[<prev] [next>] [<thread-prev] [thread-next>] [day] [month] [year] [list]
Message-ID: <6812a73c-ace6-447a-9f92-4bc8783b3ed5@huaweicloud.com>
Date: Mon, 12 Jan 2026 10:29:26 +0800
From: Chen Ridong <chenridong@...weicloud.com>
To: Waiman Long <longman@...hat.com>, Tejun Heo <tj@...nel.org>,
Johannes Weiner <hannes@...xchg.org>, Michal Koutný
<mkoutny@...e.com>, Jonathan Corbet <corbet@....net>,
Shuah Khan <shuah@...nel.org>
Cc: linux-kernel@...r.kernel.org, cgroups@...r.kernel.org,
linux-kselftest@...r.kernel.org, linux-doc@...r.kernel.org,
Sun Shaojie <sunshaojie@...inos.cn>
Subject: Re: [PATCH cgroup/for-6.20 v3 5/5] cgroup/cpuset: Move the v1 empty
cpus/mems check to cpuset1_validate_change()
On 2026/1/10 9:32, Waiman Long wrote:
> As stated in commit 1c09b195d37f ("cpuset: fix a regression in validating
> config change"), it is not allowed to clear masks of a cpuset if
> there're tasks in it. This is specific to v1 since empty "cpuset.cpus"
> or "cpuset.mems" will cause the v2 cpuset to inherit the effective CPUs
> or memory nodes from its parent. So it is OK to have empty cpus or mems
> even if there are tasks in the cpuset.
>
> Move this empty cpus/mems check in validate_change() to
> cpuset1_validate_change() to allow more flexibility in setting
> cpus or mems in v2. cpuset_is_populated() needs to be moved into
> cpuset-internal.h as it is needed by the empty cpus/mems checking code.
>
> Also add a test case to test_cpuset_prs.sh to verify that.
>
> Reported-by: Chen Ridong <chenridong@...weicloud.com>
> Closes: https://lore.kernel.org/lkml/7a3ec392-2e86-4693-aa9f-1e668a668b9c@huaweicloud.com/
> Signed-off-by: Waiman Long <longman@...hat.com>
> ---
> kernel/cgroup/cpuset-internal.h | 9 ++++++++
> kernel/cgroup/cpuset-v1.c | 14 +++++++++++
> kernel/cgroup/cpuset.c | 23 -------------------
> .../selftests/cgroup/test_cpuset_prs.sh | 3 +++
> 4 files changed, 26 insertions(+), 23 deletions(-)
>
> diff --git a/kernel/cgroup/cpuset-internal.h b/kernel/cgroup/cpuset-internal.h
> index e8e2683cb067..fd7d19842ded 100644
> --- a/kernel/cgroup/cpuset-internal.h
> +++ b/kernel/cgroup/cpuset-internal.h
> @@ -260,6 +260,15 @@ static inline int nr_cpusets(void)

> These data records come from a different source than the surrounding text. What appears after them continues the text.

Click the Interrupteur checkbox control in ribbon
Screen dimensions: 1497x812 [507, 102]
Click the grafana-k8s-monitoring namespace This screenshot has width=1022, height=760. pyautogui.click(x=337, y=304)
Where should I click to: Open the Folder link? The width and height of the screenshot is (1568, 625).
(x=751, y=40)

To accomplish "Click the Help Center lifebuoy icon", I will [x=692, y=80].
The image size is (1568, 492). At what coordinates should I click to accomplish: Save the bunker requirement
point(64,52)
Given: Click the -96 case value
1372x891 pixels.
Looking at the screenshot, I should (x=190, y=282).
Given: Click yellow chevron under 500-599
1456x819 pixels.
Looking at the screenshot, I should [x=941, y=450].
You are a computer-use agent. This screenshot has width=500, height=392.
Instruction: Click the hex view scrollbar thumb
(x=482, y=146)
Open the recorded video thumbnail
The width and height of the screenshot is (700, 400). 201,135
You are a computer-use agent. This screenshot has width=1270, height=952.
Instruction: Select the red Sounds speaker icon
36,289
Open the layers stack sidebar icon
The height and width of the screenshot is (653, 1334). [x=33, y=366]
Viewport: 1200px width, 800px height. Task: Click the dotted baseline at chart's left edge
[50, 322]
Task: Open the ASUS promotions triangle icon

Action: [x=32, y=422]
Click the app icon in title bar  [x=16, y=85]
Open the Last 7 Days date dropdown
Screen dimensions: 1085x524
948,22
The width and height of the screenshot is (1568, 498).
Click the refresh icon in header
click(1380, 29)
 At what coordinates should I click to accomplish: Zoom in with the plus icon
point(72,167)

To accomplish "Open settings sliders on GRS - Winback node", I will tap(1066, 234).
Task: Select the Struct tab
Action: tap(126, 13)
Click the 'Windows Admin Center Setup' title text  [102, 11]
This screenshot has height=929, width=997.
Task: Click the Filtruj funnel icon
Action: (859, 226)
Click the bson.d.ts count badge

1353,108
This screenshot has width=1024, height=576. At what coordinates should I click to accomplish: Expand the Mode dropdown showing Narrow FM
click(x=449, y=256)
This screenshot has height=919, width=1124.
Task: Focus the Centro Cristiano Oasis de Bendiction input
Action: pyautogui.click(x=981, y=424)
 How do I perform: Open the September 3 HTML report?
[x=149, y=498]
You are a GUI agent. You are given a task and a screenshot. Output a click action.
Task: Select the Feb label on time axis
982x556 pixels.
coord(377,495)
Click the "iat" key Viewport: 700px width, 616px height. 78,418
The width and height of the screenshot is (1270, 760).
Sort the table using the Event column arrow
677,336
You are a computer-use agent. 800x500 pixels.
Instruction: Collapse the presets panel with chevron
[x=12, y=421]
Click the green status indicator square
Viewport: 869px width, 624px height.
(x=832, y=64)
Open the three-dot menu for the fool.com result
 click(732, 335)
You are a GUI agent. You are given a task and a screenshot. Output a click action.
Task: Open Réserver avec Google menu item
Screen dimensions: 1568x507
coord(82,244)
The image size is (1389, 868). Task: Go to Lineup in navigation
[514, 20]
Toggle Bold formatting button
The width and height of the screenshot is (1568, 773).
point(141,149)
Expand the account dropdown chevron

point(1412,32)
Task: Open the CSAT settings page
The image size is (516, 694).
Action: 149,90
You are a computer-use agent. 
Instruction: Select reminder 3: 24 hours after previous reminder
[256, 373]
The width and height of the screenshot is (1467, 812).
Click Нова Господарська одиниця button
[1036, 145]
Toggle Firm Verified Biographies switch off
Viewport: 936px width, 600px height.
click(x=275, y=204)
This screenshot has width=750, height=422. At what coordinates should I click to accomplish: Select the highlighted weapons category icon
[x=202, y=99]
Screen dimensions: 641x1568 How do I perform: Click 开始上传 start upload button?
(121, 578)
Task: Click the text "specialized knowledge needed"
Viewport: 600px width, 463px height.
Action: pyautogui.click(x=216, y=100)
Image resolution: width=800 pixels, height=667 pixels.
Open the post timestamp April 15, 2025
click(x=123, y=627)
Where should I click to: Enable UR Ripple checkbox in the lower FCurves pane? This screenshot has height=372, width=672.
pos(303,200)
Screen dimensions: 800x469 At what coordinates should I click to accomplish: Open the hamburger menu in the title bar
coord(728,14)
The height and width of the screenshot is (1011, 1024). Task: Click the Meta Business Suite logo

> return static_key_count(&cpusets_enabled_key.key) + 1;
> }
>
> +static inline bool cpuset_is_populated(struct cpuset *cs)
> +{
> + lockdep_assert_cpuset_lock_held();
> +
> + /* Cpusets in the process of attaching should be considered as populated */
> + return cgroup_is_populated(cs->css.cgroup) ||
> + cs->attach_in_progress;
> +}
> +
> /**
> * cpuset_for_each_child - traverse online children of a cpuset
> * @child_cs: loop cursor pointing to the current child
> diff --git a/kernel/cgroup/cpuset-v1.c b/kernel/cgroup/cpuset-v1.c
> index 04124c38a774..7a23b9e8778f 100644
> --- a/kernel/cgroup/cpuset-v1.c
> +++ b/kernel/cgroup/cpuset-v1.c
> @@ -368,6 +368,20 @@ int cpuset1_validate_change(struct cpuset *cur, struct cpuset *trial)
> if (par && !is_cpuset_subset(trial, par))
> goto out;
>
> + /*
> + * Cpusets with tasks - existing or newly being attached - can't
> + * be changed to have empty cpus_allowed or mems_allowed.
> + */
> + ret = -ENOSPC;
> + if (cpuset_is_populated(cur)) {
> + if (!cpumask_empty(cur->cpus_allowed) &&
> + cpumask_empty(trial->cpus_allowed))
> + goto out;
> + if (!nodes_empty(cur->mems_allowed) &&
> + nodes_empty(trial->mems_allowed))
> + goto out;
> + }
> +
> ret = 0;
> out:
> return ret;
The current implementation is sufficient.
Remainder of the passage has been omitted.